Hautes-Alpes : les trois migrants du col de l'Echelle fuyaient la patrouille accrochés à la paroi

Une semaine après les faits, le procureur de la République Raphaël Balland a tenu à préciser le déroulement des faits dans l'affaire des trois migrants interpellés en pleine nuit dans le col de l'Echelle. Il en résulte qu'ils sont tous trois hors de danger. L'un d'entre eux a été expulsé le jour même en Italie, le deuxième, mineur, a été accueilli par le Département des Hautes-Alpes. Quant au troisième, il se remet de ses blessures à l'hôpital de Grenoble.

Communiqué de Raphaël Balland, procureur de la République au tribunal de grande instance de Gap :

Le samedi 19 août 2017, vers 01h00 du matin, sur la route menant au col de l’Echelle (Hautes-Alpes), peu avant la frontière franco-italienne, trois individus ont tenté de prendre la fuite à la vue d'une patrouille de la gendarmerie nationale qui était en surveillance.

Partant à leur recherche, les gendarmes ont d'abord interpellé un jeune homme sur la route puis ont aperçu un individu inanimé, au pied d'une petite falaise quelques mètres en contrebas de la route. Ils ont ensuite découvert quelques mètres au-dessus un autre individu accroché à la paroi, à qui ils demandaient demander de rester immobile pour éviter qu'il ne chute également. Toutefois, ce troisième individu aurait alors lâché prise entraînant sa chute non loin de l'autre victime.

Alertés, les pompiers puis les CRS Alpes de Briançon sont intervenus pour faire remonter les blessés de la falaise. Ils ont été conduits ensuite par voie routière par les pompiers à l'hôpital de BRIANCON.

Le plus gravement atteint a été ensuite transporté au CHU de GRENOBLE. Son pronostic vital a été engagé pendant plusieurs jours mais les médecins estiment désormais qu'il est hors de danger.

Le second étant plus légèrement blessé, il est sorti de l'hôpital de GAP après quelques jours de soins. Selon ses premières déclarations, il serait de nationalité guinéenne. Il a confirmé que son compagnon et lui s'étaient délibérément engagés dans la falaise pour éviter le contrôle.

L'identité précise des trois migrants restent pour l'heure indéterminée. Le premier interpellé a été remis aux autorité italiennes le jour même dans le cadre d'un refus d'admission sur le territoire national. Le moins gravement blessé a affirmé qu'il était mineur et isolé : il a donc été pris en charge par le Conseil départemental des Hautes-Alpes, le temps de procéder à l'évaluation de sa situation.

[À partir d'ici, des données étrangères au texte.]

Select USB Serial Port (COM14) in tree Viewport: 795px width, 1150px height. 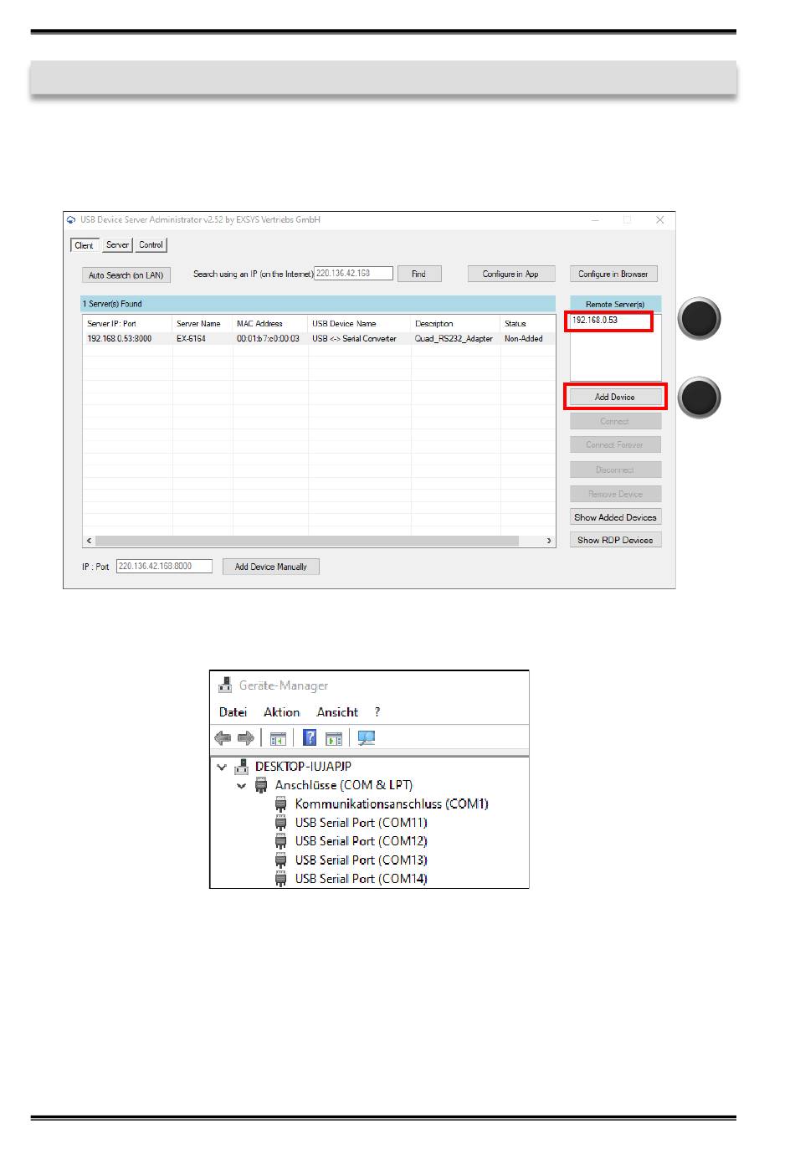[x=361, y=879]
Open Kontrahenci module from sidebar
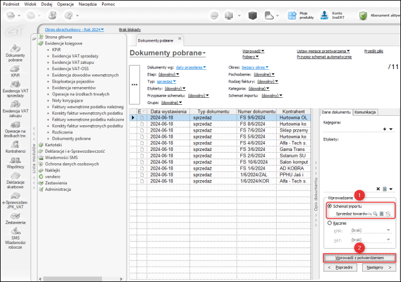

Comme pour tout accident grave dans les montagnes des Hautes-Alpes, le procureur de la République près le Tribunal de grande instance de GAP a ordonné l'ouverture d'une enquête préliminaire afin de tenter de déterminer les circonstances précises dans lesquelles les deux migrants ont chuté. L'enquête a été confiée à la section de recherche de la gendarmerie de Marseille, conjointement avec la brigade des recherches de Briançon, en raison de la présence de gendarmes sur les lieux de l'accident. En l'état des investigations, aucun élément ne permet de les mettre pénalement en cause.

Sauf élément particulier nouveau, aucun autre information ne sera communiquée d'ici la fin de cette enquête.